● Provided information
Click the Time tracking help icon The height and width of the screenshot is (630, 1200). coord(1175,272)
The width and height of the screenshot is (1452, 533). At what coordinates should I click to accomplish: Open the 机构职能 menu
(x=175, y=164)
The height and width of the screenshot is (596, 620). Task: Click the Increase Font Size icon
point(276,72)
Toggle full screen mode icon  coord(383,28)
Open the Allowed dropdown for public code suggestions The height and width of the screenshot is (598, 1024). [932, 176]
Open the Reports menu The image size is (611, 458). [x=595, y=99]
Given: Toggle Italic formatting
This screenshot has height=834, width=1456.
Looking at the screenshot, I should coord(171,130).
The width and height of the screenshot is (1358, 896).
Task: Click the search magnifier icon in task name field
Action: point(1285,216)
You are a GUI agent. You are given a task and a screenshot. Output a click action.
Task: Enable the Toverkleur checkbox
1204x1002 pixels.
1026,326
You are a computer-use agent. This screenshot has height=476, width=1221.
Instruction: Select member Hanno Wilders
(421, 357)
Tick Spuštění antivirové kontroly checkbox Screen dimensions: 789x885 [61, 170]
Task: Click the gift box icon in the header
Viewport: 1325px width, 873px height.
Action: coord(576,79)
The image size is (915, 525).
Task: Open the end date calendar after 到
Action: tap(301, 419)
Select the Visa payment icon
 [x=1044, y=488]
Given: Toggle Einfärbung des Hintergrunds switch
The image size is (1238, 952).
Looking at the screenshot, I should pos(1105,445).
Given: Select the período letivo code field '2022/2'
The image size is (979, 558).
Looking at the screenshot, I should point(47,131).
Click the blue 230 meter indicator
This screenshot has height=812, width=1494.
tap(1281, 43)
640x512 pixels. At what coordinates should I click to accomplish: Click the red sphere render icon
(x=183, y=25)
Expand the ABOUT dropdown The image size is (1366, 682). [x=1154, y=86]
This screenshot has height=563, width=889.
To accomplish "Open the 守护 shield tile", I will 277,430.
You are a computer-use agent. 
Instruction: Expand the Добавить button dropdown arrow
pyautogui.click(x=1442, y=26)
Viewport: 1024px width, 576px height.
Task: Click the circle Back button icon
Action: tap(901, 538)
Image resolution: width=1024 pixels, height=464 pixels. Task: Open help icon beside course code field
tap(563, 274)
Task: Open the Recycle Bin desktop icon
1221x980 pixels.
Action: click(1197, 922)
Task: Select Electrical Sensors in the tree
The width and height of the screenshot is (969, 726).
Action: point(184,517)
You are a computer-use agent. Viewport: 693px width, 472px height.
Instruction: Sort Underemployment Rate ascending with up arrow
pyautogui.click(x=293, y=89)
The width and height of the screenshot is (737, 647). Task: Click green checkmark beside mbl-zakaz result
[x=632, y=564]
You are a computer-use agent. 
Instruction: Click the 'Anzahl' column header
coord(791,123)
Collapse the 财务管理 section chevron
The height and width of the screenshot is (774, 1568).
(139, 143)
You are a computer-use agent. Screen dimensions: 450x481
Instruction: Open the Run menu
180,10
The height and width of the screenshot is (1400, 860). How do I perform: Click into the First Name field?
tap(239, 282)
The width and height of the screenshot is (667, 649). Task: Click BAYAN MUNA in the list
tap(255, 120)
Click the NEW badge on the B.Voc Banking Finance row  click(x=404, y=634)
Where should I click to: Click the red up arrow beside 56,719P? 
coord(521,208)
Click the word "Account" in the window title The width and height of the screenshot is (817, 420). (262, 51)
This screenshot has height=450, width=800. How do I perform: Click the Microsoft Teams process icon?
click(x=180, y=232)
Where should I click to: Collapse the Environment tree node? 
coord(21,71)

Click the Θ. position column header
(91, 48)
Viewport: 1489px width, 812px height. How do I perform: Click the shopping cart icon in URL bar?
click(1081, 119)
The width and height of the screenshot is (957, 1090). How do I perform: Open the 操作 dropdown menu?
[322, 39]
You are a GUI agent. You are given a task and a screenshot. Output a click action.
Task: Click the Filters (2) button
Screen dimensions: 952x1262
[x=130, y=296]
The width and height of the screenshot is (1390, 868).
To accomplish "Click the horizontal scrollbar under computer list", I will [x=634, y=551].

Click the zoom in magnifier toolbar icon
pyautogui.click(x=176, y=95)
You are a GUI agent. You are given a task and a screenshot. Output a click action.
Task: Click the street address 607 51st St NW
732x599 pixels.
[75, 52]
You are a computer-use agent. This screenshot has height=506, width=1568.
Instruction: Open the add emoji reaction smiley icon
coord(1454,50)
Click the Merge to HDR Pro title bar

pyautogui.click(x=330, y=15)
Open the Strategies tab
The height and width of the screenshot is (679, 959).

● Problem
Give nothing except how many lines of the records include "checkbox".

● Answer to the exercise
2